Облик молодого русского крестьянина изменился кардинально. Он утратил бессмысленное, жалкое, трусливое уважение к «культуре», «городу», «господину». Он по-прежнему почтительно здоровается с незнакомцем, но только потому, что тот гость, а он – хозяин. В нем есть прекрасная гордая доброта свободного человека. Он изучает алфавит по вечерам в клубе, плакаты на стенах, географию, агрономию, он активно и уверенно выступает на собраниях, он рисует карикатуры на чиновников и государственные органы в стенгазете, он больше не стоит в замешательстве перед автомобилем, который привез незнакомца, он спрашивает марку, год выпуска, модель машины.

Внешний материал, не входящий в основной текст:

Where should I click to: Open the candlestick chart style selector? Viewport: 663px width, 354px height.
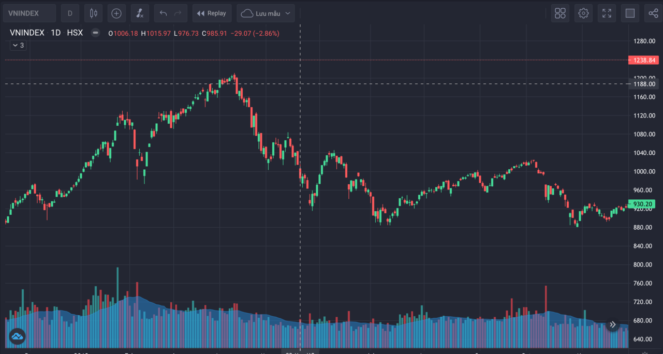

Женщины учатся гигиене дома, животных, детей, они учатся быстрее и охотнее, чем мужчины. Город знаком всем. Один юноша поступает в профессионально-техническое училище, другой идет в Красную армию, третий возвращается домой, читает лекции, пишет отчеты, жалобы, становится чуть ли не галантным по отношению к женщинам. Всё, что в городе уже банально и вызывает лишь смешки – популярная наука, пошлое сексуальное просвещение, дешевая политизированность плакатов и книг – деревенский человек использует, не теряя непосредственности, силы, оригинальности. Сухой запах городских бумаг теряется на свежем воздухе деревни. Крестьянин умнее брошюры, которая его учит, оригинальнее агитатора, который его просвещает, артистичнее, чем воспевающий его поэт, он более революционный, чем фраза из манифеста. Сегодня в деревне живут настоящие революционеры. В городе герои уступили место бюрократам, которые наизусть помнят решение XIII партийного съезда и сдают вступительный экзамен в коммунизм на «отлично».

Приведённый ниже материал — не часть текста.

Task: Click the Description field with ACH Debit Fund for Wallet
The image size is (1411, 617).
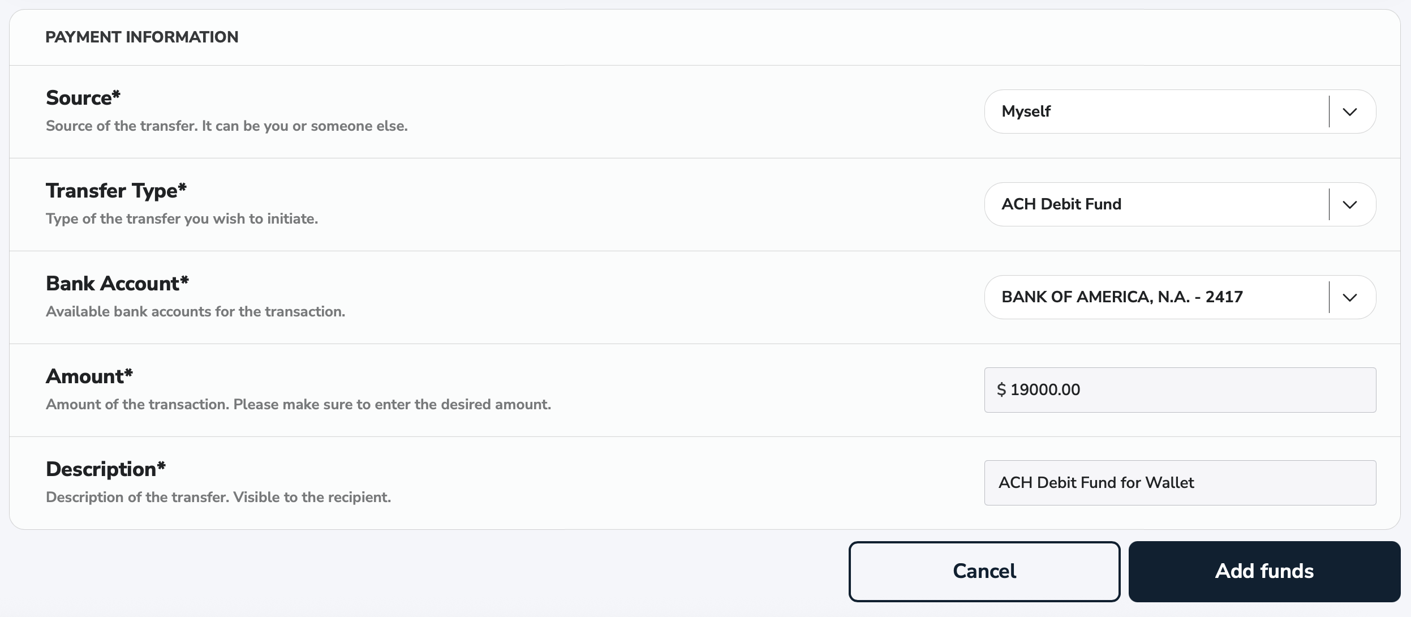Action: tap(1179, 483)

Правда, крестьянин (если он не из старой гвардии трусов) жалуется на «тяжелое положение», налоги, ложные обещания, тракторы, которые не приходят или ржавеют в полях, на несправедливость, реальную или предполагаемую. Несомненно, за всю историю человечества не было на свете деревни, где крестьянин не нашел бы повода для жалоб. Русский крестьянин знает, чем обязан революции. Он помнит розги, царскую полицию, доносчиков, армию, помещиков. Всё еще жив «kulak», постоянная опасность для революции; но всё меньше угроза, что исходит от этого дипломатичного, уклончивого, неуловимого, хитрого человека.

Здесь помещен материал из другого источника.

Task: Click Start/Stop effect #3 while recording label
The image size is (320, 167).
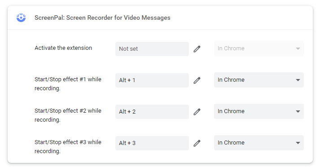Action: 68,147
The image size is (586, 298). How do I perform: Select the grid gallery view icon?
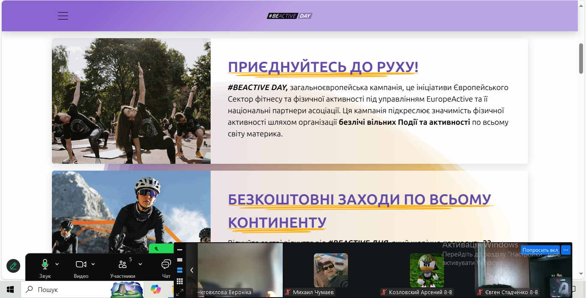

Многие русские крестьяне не чувствуют очевидного: правительство – это плоть от их плоти. Они воспитаны видеть в правительстве нечто чуждое, «верхи». Некоторым теоретикам от политики не хватает понимания особой психологии крестьянства. Может случиться так, что прогрессивное Просвещение порождает и в деревне ту банальность, которая уже распространилась в городах. Но сегодня в сельской местности всё еще можно наблюдать прекрасное зрелище: как рабы превращаются в свободных людей.
XV
Евграф, или ликвидированный героизм
(Перевод Никиты Печунова)
В одном московском театре я увидел плохую, китчевую, сырую, но очень показательную пьесу. Называлась она «Евграф, искатель приключений» («Евграф, кузнец своей судьбы»)[32]. Кто такой Евграф? Молодой человек, племянник хозяина парикмахерской, он работает помощником в семейном деле, в перспективе – совладелец, любим хорошенькой кассиршей, и будущее его, даже в это смутное время, даже в этой революционной стране, можно назвать надежным. Но Евграф отвергает профессию, кассиршу и будущее, он не хочет быть цирюльником, он хочет быть героем. Конечно, он скатывается по известным «ступеням», которые есть и в России, и кончает с собой, раскаявшись в убийстве нэпмана-еврея. Почему Евграф не хочет стать парикмахером и остаться в живых? Потому что он герой революции, он не может забыть, как сражался в рядах Красной Армии, конфисковывал имущество, выгонял буржуев из домов, видел их перед собой на коленях, держал в руках их жизни и пьянящую власть. Как же можно снова кланяться и услужливо открывать двери перед всеми старыми или, что еще хуже, новыми гражданами, что, в конце концов, и должен делать помощник парикмахера?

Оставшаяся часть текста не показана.